#### EXCERPT:

◇ ◇ ◇ ◇

From 03b3b1b9ad4b6a0b749d0345b34591694bb0cd90 Mon Sep 17 00:00:00 2001
From: Kim Alvefur <zash@zash.se>
Date: Mon, 29 Aug 2022 11:47:31 +0200
Subject: core.moduleapi: Check for local role-aware sessions before e.g. s2s

The condition checked for s2sin but not s2sout, so would have ignored
bidi-enabled s2sout sessions.  Components as well.
---
 core/moduleapi.lua | 18 +++++++++---------
 1 file changed, 9 insertions(+), 9 deletions(-)

diff --git a/core/moduleapi.lua b/core/moduleapi.lua
index 73ce4911..fd54500d 100644
--- a/core/moduleapi.lua
+++ b/core/moduleapi.lua
@@ -649,7 +649,15 @@ function api:may(action, context)

◇ ◇ ◇ ◇

#### YOUR TASKS:
**A.** Name every email header field whose name is followed by a colon at the top of the moduleapi patch.
**B.** Copy the moduleapi patch from "The condition checked" to "function api:may(action, context)".

#### SUPPLIED DATA:

◇ ◇ ◇ ◇

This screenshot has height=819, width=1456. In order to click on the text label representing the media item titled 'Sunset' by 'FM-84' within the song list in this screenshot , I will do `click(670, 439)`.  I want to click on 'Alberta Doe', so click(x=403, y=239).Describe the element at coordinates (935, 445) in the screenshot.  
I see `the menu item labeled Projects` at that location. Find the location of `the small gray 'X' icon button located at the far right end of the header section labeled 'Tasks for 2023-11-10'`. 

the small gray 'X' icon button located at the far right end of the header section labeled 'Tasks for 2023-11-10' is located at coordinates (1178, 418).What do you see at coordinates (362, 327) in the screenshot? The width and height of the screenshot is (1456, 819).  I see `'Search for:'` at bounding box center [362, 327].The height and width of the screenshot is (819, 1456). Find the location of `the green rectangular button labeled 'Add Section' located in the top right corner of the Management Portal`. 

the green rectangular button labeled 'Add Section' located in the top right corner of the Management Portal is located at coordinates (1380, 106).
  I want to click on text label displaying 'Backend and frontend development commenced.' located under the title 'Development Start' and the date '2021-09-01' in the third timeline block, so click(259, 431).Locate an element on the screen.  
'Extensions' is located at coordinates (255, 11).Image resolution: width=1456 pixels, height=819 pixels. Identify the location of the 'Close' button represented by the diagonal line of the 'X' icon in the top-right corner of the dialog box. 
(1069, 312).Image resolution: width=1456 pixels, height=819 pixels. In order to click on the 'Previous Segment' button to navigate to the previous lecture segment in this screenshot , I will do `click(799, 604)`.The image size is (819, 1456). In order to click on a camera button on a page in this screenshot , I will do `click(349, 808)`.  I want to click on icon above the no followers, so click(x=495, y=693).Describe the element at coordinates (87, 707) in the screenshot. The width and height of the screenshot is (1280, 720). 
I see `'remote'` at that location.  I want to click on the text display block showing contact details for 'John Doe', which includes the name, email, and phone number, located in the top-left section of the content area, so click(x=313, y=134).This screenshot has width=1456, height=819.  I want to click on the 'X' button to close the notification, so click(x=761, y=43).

◇ ◇ ◇ ◇

#### ANSWERS TO THIS EXERCISE:
**A.** From, Date, Subject

**B.**
The condition checked for s2sin but not s2sout, so would have ignored
bidi-enabled s2sout sessions.  Components as well.
---
 core/moduleapi.lua | 18 +++++++++---------
 1 file changed, 9 insertions(+), 9 deletions(-)

diff --git a/core/moduleapi.lua b/core/moduleapi.lua
index 73ce4911..fd54500d 100644
--- a/core/moduleapi.lua
+++ b/core/moduleapi.lua
@@ -649,7 +649,15 @@ function api:may(action, context)